### [EXTRACTED RECORDS]
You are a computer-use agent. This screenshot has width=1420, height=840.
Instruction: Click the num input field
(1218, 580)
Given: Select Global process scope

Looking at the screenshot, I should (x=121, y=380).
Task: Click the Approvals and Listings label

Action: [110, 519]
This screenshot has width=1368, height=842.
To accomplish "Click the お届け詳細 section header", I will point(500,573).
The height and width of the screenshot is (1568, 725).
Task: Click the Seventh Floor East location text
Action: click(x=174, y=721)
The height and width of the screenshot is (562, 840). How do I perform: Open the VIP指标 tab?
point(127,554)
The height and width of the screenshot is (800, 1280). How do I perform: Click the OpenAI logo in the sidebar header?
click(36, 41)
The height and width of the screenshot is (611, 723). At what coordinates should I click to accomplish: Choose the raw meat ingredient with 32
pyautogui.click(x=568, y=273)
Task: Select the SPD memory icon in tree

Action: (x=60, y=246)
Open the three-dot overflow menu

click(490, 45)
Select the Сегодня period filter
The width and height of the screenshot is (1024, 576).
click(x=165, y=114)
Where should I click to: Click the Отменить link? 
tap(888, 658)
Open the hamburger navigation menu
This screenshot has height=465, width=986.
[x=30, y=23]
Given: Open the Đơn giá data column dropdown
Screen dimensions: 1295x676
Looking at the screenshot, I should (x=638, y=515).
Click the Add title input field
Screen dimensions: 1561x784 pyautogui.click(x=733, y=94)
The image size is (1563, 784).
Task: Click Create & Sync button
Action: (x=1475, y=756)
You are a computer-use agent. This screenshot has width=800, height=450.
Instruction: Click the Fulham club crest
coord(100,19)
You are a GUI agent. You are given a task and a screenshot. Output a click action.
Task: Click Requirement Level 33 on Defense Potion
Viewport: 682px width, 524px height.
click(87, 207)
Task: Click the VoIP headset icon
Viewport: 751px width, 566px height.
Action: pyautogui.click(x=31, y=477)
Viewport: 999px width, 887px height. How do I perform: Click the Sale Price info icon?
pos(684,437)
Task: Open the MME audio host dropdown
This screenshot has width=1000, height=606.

### [THE TASK]
From the material above, set down exactly the lines starting at the one with "Task: Select the SPD memory icon in tree" and ending at the one with "Open the hamburger navigation menu", end lines included.

### [EXPECTED ANSWER]
Task: Select the SPD memory icon in tree

Action: (x=60, y=246)
Open the three-dot overflow menu

click(490, 45)
Select the Сегодня period filter
The width and height of the screenshot is (1024, 576).
click(x=165, y=114)
Where should I click to: Click the Отменить link? 
tap(888, 658)
Open the hamburger navigation menu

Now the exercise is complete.